The organization’s artwork management process spans multiple functions including launch coordination, graphic design, lifecycle management, and supply chain. Each playing a critical role in packaging execution and regulatory compliance.
Until recently, artwork management was handled through multiple disconnected systems. Workflow approvals were managed separately, while product and packaging data were maintained on another platform. This fragmented setup led to silos between teams, limited visibility, and manual coordination efforts that slowed approvals and increased operational complexity.
Challenges:
Operating across disconnected systems made it difficult to maintain traceability and control over artwork data. Packaging material changes were tracked manually in Excel, and validation processes weren’t linked to the data source. As a result, teams struggled to align artwork approvals, packaging details, and supplier communications.
Although the company had its own internal workflows for approvals, they weren’t automated. Explaining these detailed, multi-party workflows — especially those involving suppliers and the supply chain — during implementation proved complex. The company needed a centralized system that could accommodate its established methods while introducing automation, compliance control, and lifecycle visibility.
ManageArtworks Solution:
With a limited window for migration and training, ManageArtworks partnered closely with the company to ensure a seamless transition.
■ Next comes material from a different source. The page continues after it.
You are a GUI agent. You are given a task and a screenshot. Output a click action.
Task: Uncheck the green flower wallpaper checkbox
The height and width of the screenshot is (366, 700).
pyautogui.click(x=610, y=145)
The project began with a clear goal — to unify artwork workflows, data management, and approvals within a single validated system while preserving existing operational logic.
Through continuous coordination, the teams configured automated workflows, implemented a centralized records module, and integrated product data with SAP via secure SFTP. This eliminated manual handoffs and ensured that every data point — from molecule details to packaging materials — remained traceable, validated, and audit-ready.
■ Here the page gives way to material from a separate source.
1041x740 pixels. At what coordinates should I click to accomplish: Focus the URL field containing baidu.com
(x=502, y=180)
Migrating legacy data, adapting complex workflows, and aligning the bill of materials presented early challenges, but the implementation teams worked in close coordination to overcome them. Each phase — from data mapping through IQ, OQ, and final validation — was completed in line with compliance standards, ensuring the system met both operational and regulatory expectations.
Adoption and Usage
Today, teams across 10+ departments including design, project management, launch coordination, and lifecycle management actively use ManageArtworks. Over the course of a year, the company will be processing over 800 artworks through the system. Each SKU involves a minimum of three components, giving the platform a central role in managing the growing packaging workload.
Centralized records and database functionality have quickly become essential, replacing Excel-based tracking with a structured, traceable single source of truth for packaging and product data. This shift has strengthened visibility, control, and traceability across all teams involved in packaging operations.
The company is seeing clear impact, with smoother cross-team collaboration and faster approvals with the proofing tools. Workflow automation has brought greater consistency and efficiency to lifecycle management while keeping existing review setups intact. With stakeholder adoption progressing well, the foundation for continued efficiency gains is firmly in place.
The Experience
The implementation required close collaboration to align the system with existing workflows involving multiple suppliers and supply chain processes. Through collaborative sessions, both teams fine-tuned the setup to reflect established ways of working. The result was a smooth implementation completed within a short timeline, improving version control, material management, and cross-functional collaboration. The record management and proofing tools have added structure and visibility to daily tasks, with ongoing enhancements continuing to improve performance and flexibility.